(Collected data)
.....
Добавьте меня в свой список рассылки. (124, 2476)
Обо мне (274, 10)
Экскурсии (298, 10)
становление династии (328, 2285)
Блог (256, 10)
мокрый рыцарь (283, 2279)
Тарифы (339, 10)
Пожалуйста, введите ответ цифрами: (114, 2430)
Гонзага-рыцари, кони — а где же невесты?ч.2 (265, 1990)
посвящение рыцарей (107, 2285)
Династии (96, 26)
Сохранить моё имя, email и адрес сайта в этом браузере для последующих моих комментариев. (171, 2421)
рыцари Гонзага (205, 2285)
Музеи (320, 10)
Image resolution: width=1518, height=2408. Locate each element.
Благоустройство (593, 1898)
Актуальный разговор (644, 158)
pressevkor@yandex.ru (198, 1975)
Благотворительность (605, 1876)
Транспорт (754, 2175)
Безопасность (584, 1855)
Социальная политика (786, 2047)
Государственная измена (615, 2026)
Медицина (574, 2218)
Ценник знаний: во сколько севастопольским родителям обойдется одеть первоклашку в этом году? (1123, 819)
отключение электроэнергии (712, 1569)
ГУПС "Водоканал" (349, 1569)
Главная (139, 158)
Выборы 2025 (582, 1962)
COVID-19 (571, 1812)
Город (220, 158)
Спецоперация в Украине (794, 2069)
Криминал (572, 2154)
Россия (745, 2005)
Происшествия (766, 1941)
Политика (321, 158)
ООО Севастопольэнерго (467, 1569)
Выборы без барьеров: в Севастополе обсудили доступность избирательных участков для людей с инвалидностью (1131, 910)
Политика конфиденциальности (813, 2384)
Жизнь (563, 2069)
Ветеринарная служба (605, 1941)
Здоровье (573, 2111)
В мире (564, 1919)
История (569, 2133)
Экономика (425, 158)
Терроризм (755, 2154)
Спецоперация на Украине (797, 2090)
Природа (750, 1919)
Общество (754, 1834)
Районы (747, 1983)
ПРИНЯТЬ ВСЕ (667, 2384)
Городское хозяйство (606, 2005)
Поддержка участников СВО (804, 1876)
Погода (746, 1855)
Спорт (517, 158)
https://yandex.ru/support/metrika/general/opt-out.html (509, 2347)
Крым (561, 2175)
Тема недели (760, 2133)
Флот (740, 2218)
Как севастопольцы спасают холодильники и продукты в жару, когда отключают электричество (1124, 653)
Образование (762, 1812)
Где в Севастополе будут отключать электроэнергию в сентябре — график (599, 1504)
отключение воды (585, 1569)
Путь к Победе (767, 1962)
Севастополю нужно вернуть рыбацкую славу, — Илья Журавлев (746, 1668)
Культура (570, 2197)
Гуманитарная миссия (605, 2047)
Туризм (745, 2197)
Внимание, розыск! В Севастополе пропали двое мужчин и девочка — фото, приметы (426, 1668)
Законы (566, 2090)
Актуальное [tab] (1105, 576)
.....
- [Task objective]:
Although the records may continue, retype only the lines from the first one through the one containing "Здоровье (573, 2111)", exactly as they appear.

- [Answer box]:
Добавьте меня в свой список рассылки. (124, 2476)
Обо мне (274, 10)
Экскурсии (298, 10)
становление династии (328, 2285)
Блог (256, 10)
мокрый рыцарь (283, 2279)
Тарифы (339, 10)
Пожалуйста, введите ответ цифрами: (114, 2430)
Гонзага-рыцари, кони — а где же невесты?ч.2 (265, 1990)
посвящение рыцарей (107, 2285)
Династии (96, 26)
Сохранить моё имя, email и адрес сайта в этом браузере для последующих моих комментариев. (171, 2421)
рыцари Гонзага (205, 2285)
Музеи (320, 10)
Image resolution: width=1518, height=2408. Locate each element.
Благоустройство (593, 1898)
Актуальный разговор (644, 158)
pressevkor@yandex.ru (198, 1975)
Благотворительность (605, 1876)
Транспорт (754, 2175)
Безопасность (584, 1855)
Социальная политика (786, 2047)
Государственная измена (615, 2026)
Медицина (574, 2218)
Ценник знаний: во сколько севастопольским родителям обойдется одеть первоклашку в этом году? (1123, 819)
отключение электроэнергии (712, 1569)
ГУПС "Водоканал" (349, 1569)
Главная (139, 158)
Выборы 2025 (582, 1962)
COVID-19 (571, 1812)
Город (220, 158)
Спецоперация в Украине (794, 2069)
Криминал (572, 2154)
Россия (745, 2005)
Происшествия (766, 1941)
Политика (321, 158)
ООО Севастопольэнерго (467, 1569)
Выборы без барьеров: в Севастополе обсудили доступность избирательных участков для людей с инвалидностью (1131, 910)
Политика конфиденциальности (813, 2384)
Жизнь (563, 2069)
Ветеринарная служба (605, 1941)
Здоровье (573, 2111)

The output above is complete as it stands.